Around 2.4 million people with physical disabilities in England already have a badge – but the scheme has now been extended, meaning millions more people, including those with Anxiety, Depression and autism, can now apply for a blue badge under new government rules.
Millions more people will be able to apply for blue badge parking permits from Friday as new rules come into force to support those with hidden health concerns.
This will make it easier for people with conditions such as anxiety disorders to travel to work, socialise and access shops and services.
It is the biggest change to the blue badge scheme since it was introduced in 1970.
Depending on the location, the permits often enable holders to park free of charge in pay and display bays and for up to three hours on yellow lines, while in London they exempt holders from the congestion charge.
Under the changes, people living with dementia, anxiety disorders and reduced mobility, should find it easier to access a parking space.

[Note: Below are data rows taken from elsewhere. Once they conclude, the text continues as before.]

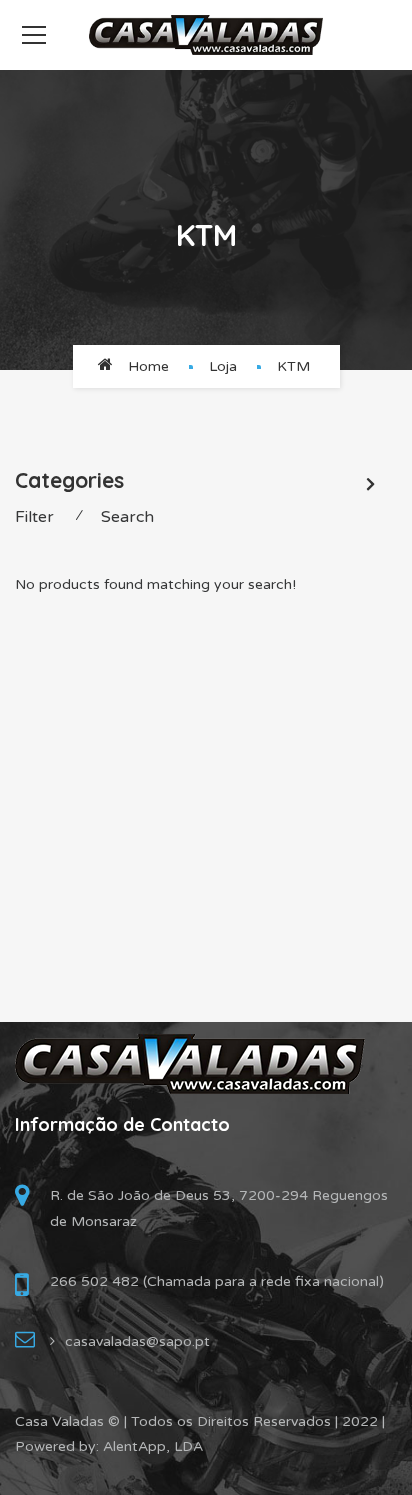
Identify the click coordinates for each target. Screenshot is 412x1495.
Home (148, 366)
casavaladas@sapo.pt (137, 1341)
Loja (223, 366)
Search (127, 517)
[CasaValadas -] (205, 34)
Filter (34, 517)
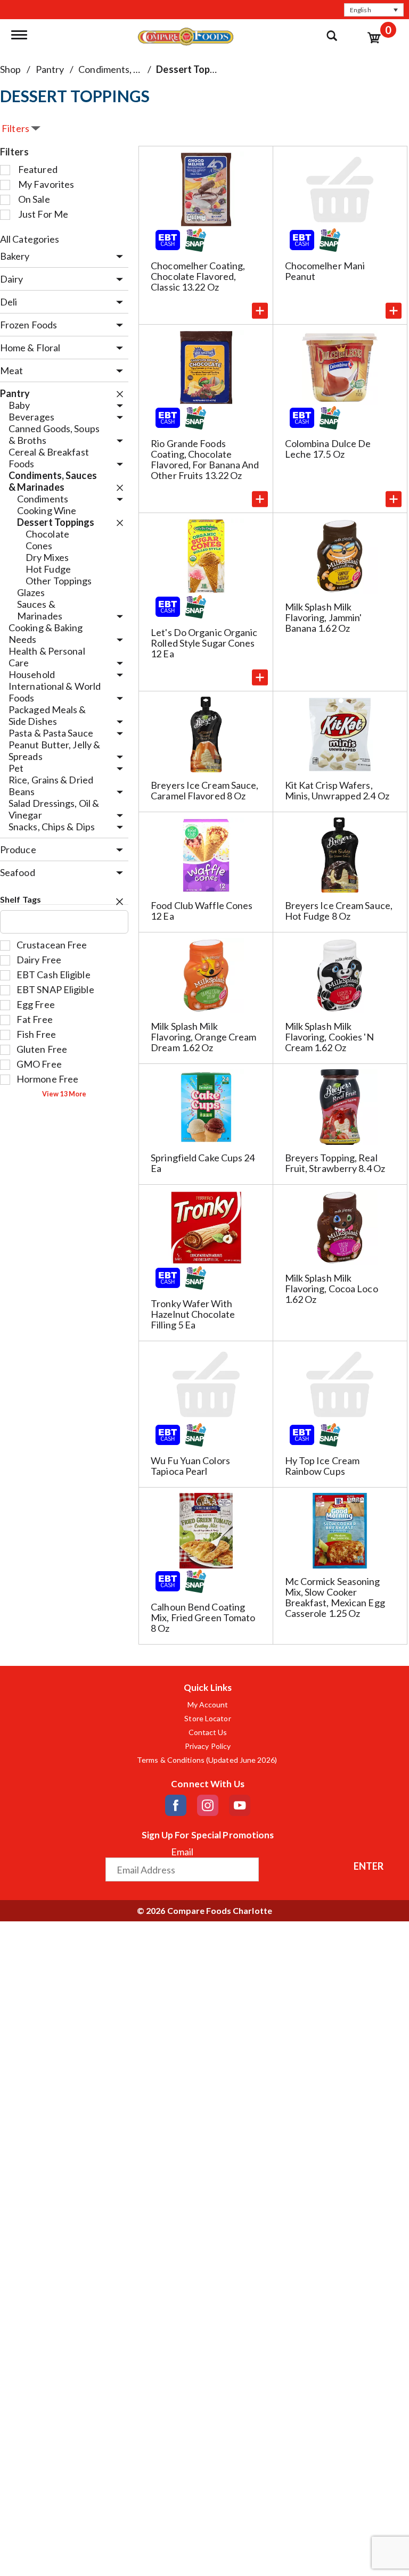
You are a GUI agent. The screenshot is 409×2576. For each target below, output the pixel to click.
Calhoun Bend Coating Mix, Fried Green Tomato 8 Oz (203, 1617)
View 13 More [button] (64, 1094)
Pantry (50, 69)
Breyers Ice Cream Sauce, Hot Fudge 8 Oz (338, 910)
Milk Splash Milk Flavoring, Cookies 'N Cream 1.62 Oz (329, 1036)
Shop (10, 69)
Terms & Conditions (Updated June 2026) (208, 1760)
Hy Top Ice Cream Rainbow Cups (322, 1466)
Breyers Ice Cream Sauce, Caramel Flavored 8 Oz (204, 790)
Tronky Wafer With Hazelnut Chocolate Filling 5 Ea (193, 1314)
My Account (207, 1704)
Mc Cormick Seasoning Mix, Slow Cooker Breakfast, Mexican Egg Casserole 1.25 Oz (335, 1597)
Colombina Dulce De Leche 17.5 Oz (328, 448)
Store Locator (207, 1718)
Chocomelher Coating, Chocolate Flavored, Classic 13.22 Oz (198, 276)
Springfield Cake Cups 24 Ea (203, 1163)
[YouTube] (239, 1805)
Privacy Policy (208, 1746)
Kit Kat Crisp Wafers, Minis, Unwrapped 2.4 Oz (337, 790)
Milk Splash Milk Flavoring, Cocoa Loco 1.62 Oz (331, 1288)
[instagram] (207, 1805)
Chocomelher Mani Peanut (325, 271)
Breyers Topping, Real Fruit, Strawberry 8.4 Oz (335, 1163)
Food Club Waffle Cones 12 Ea (201, 910)
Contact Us (208, 1732)
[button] (374, 9)
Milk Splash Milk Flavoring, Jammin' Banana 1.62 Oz (323, 617)
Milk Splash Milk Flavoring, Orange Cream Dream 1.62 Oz (203, 1036)
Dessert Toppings (195, 69)
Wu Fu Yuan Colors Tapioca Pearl (190, 1466)
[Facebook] (175, 1805)
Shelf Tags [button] (20, 899)
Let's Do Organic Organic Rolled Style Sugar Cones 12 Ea (204, 642)
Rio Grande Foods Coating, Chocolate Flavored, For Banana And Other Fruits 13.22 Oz (205, 459)
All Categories (29, 239)
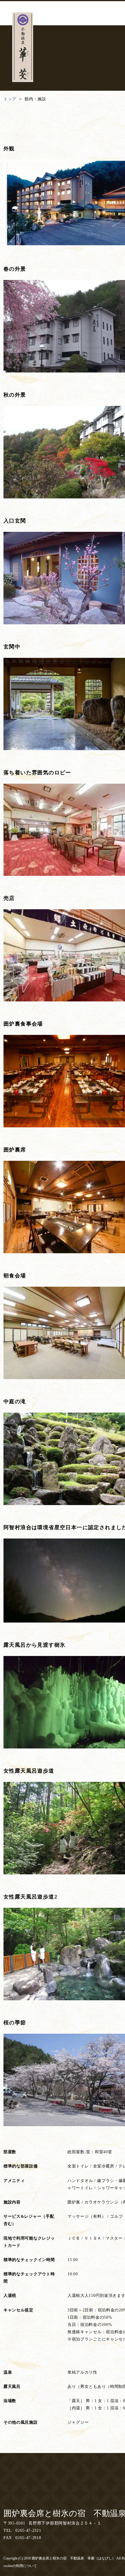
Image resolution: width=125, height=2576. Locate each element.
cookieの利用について (20, 2566)
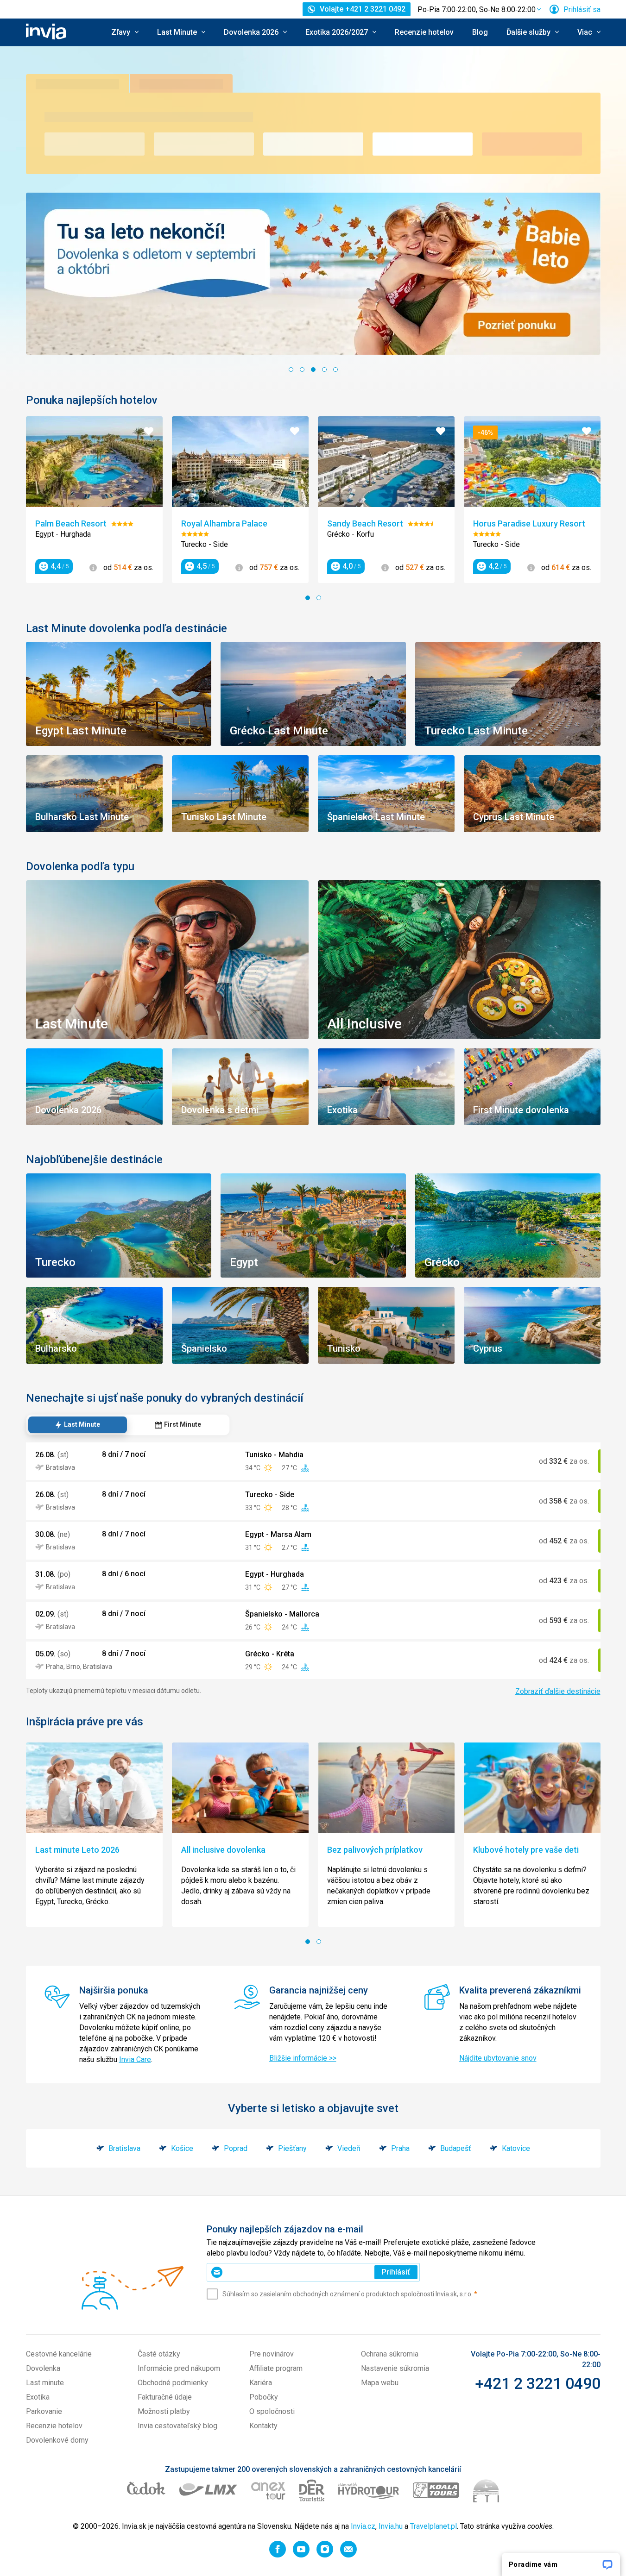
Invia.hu (391, 2526)
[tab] (77, 1424)
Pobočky (263, 2397)
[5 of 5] (335, 369)
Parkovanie (44, 2411)
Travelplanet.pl (433, 2526)
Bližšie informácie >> (302, 2058)
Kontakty (263, 2425)
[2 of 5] (302, 369)
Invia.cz (363, 2526)
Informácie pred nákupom (179, 2368)
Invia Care (135, 2059)
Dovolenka (43, 2368)
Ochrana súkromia (389, 2354)
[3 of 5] (313, 369)
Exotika (38, 2397)
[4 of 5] (324, 369)
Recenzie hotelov (424, 32)
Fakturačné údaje (165, 2397)
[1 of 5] (291, 369)
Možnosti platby (164, 2411)
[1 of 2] (307, 597)
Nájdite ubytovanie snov (498, 2058)
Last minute (45, 2382)
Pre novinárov (271, 2354)
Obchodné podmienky (173, 2382)
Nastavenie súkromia (395, 2368)
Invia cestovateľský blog (177, 2425)
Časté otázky (159, 2354)
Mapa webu (379, 2382)
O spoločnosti (272, 2411)
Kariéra (260, 2382)
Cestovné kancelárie (59, 2354)
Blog (480, 32)
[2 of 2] (318, 597)
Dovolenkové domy (57, 2440)
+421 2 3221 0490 (538, 2383)
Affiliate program (276, 2368)
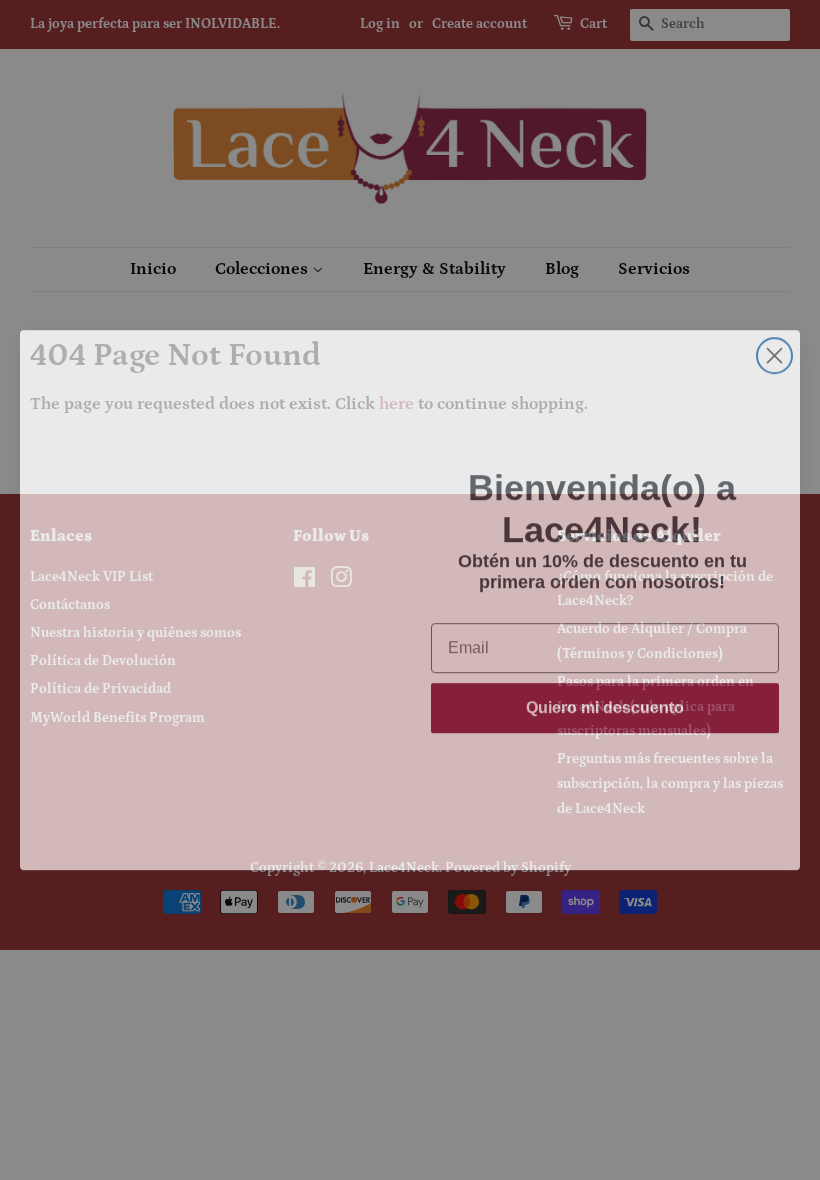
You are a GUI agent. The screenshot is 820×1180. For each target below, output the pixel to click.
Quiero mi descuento (605, 716)
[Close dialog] (774, 345)
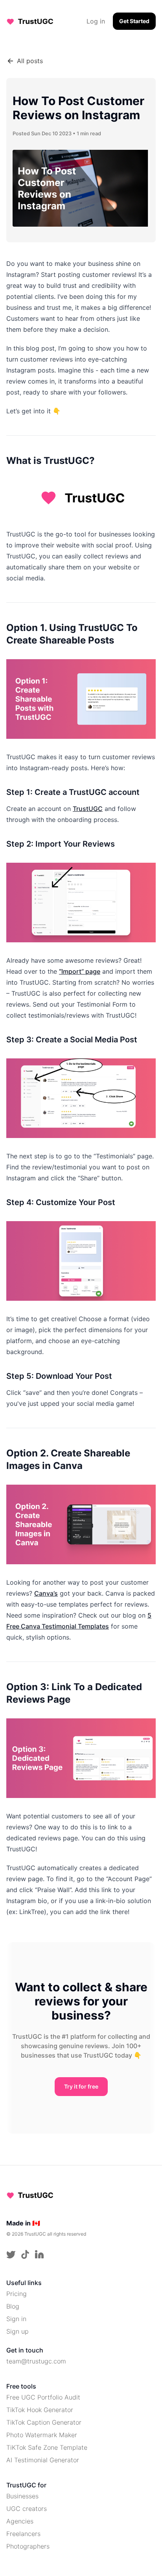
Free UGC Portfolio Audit (43, 2397)
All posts (30, 61)
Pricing (16, 2294)
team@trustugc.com (36, 2361)
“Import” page (79, 971)
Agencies (19, 2521)
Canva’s (46, 1593)
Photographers (28, 2546)
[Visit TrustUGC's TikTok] (25, 2254)
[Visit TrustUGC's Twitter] (11, 2254)
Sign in (16, 2319)
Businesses (22, 2496)
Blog (12, 2306)
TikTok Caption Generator (43, 2422)
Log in (96, 21)
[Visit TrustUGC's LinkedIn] (39, 2254)
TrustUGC (88, 809)
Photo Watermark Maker (41, 2435)
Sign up (17, 2331)
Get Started (134, 21)
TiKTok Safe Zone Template (46, 2447)
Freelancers (23, 2534)
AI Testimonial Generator (42, 2460)
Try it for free (81, 2086)
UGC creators (26, 2508)
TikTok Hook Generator (39, 2410)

Transport Secretary Grant Shapps said: “We know that for some people, the possibility of not being able to find a parking space can make even leaving the house a challenge, which is why the blue badge is so important.
“The scheme, which is already a lifeline for so many disabled people, will make a huge difference to those with non-visible conditions such as autism, dementia, Parkinson’s and Arthritis .
“It is my sincere wish that these changes will improve even more people’s lives.”
Councils assess applications for blue badges and not everyone with a hidden disability will qualify for one.